Running by the neighborhood swim club I heard sounds from my past. The distinct noises of the splashes of swimmers and the cheers of the crowd. As I turned to run back up the road to my house, the announcer called the next heat to the starting blocks.... I could smell the chlorine and feel the adrenaline of reaching down to the edge of the platform - muscles tensing, ready to spring off that board and into that cold, but welcoming water. It is that strange combination of nervous fear and comfort of the old-hat routine that sufaces because you have spent hours and years to this over and over again.
As the Olympics approach soon - I also remember that I wasn't a world-class athlete like so many of my teammates. I was fortunate to grow up and go to school in a place that regularly produced Olympic swimmers, gold medalists even. But I knew that I was doing well to swim in a fast paced heat during meets, much less actually achieve a decent time.
But for years when I was young I spent all day at the pool and loved it.

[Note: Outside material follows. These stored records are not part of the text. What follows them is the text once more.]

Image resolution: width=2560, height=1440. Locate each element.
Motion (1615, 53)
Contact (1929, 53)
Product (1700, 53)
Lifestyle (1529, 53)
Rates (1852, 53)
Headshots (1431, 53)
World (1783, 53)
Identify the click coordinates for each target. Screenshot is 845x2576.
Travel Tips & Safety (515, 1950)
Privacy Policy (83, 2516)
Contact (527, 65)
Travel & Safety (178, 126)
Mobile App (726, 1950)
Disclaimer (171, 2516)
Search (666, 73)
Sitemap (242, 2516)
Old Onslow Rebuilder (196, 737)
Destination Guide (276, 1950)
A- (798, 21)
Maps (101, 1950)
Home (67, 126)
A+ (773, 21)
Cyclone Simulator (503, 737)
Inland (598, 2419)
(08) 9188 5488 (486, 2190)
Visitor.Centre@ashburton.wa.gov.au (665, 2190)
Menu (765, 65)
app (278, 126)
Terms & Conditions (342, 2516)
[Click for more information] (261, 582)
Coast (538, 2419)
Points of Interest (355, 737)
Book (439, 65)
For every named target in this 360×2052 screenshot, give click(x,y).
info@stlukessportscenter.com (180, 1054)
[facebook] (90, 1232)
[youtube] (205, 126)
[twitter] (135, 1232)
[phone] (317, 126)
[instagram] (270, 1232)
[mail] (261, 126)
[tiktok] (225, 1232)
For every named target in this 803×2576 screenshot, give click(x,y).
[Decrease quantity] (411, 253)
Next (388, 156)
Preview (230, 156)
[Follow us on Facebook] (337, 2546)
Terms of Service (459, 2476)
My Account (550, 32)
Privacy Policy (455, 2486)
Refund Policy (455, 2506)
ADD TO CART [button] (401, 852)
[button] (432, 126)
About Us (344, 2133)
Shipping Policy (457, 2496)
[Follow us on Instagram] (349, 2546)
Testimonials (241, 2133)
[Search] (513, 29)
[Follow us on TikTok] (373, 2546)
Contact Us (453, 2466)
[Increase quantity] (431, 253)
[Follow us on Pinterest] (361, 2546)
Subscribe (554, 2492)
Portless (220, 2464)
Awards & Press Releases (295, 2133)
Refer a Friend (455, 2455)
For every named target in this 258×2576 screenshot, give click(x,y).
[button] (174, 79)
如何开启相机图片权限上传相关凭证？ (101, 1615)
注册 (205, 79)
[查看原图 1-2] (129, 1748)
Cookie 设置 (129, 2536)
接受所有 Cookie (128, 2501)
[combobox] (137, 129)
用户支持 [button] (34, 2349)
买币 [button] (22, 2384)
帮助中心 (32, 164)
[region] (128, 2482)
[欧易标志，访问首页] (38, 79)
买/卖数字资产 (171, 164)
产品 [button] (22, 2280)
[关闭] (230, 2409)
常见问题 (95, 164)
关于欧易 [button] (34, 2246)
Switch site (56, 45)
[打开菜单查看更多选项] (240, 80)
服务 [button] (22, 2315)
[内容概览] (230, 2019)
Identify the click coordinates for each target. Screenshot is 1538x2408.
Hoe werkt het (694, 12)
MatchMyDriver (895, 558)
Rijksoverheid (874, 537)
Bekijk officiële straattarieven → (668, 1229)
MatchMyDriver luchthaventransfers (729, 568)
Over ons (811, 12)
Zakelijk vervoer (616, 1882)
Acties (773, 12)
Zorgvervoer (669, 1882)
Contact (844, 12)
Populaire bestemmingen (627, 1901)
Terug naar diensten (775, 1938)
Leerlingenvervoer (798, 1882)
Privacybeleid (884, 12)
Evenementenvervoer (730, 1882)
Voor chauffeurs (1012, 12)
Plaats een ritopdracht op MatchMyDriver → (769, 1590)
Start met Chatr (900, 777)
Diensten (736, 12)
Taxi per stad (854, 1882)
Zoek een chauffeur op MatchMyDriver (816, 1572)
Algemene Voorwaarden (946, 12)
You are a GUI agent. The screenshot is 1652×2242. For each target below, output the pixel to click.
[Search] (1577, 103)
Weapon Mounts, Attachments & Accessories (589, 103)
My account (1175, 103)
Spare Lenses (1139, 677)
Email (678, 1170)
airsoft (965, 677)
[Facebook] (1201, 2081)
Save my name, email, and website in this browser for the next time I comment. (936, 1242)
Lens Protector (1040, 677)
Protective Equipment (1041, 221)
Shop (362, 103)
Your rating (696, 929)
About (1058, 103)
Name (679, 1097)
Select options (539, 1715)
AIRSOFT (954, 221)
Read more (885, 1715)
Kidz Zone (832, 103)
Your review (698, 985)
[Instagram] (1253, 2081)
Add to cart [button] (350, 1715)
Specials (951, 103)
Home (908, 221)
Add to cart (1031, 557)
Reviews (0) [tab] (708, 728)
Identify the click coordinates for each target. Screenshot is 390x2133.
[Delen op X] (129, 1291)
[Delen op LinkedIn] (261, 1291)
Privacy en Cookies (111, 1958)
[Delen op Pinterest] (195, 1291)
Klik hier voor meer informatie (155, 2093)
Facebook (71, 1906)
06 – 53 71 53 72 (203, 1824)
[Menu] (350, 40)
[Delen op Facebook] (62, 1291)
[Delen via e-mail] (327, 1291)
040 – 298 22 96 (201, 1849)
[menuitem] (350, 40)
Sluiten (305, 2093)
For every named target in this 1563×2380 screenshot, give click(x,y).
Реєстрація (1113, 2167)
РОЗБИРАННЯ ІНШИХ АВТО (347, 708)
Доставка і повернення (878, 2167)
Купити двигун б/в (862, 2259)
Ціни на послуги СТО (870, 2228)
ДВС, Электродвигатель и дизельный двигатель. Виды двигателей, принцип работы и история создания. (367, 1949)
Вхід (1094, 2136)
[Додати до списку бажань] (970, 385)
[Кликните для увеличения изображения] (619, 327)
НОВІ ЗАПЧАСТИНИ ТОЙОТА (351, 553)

As much as early morning swim practice was brutal, it meant that afterward I got to hang out and play at the pool with my friends. We ran around the tennis courts, leaped from the diving board, called marco polo and basked in the sun for hours. I learned what shampoo gets the chorline smell out of hair, the grape soda attracts the most bees, and an eyedropper of milk soothes sore eyes irritated by the pool chemicals.
And now even though I am really a distance runner at heart, I desperately want to go swim laps and do toe-touches off the diving board and relive those fun carefree summer moments again.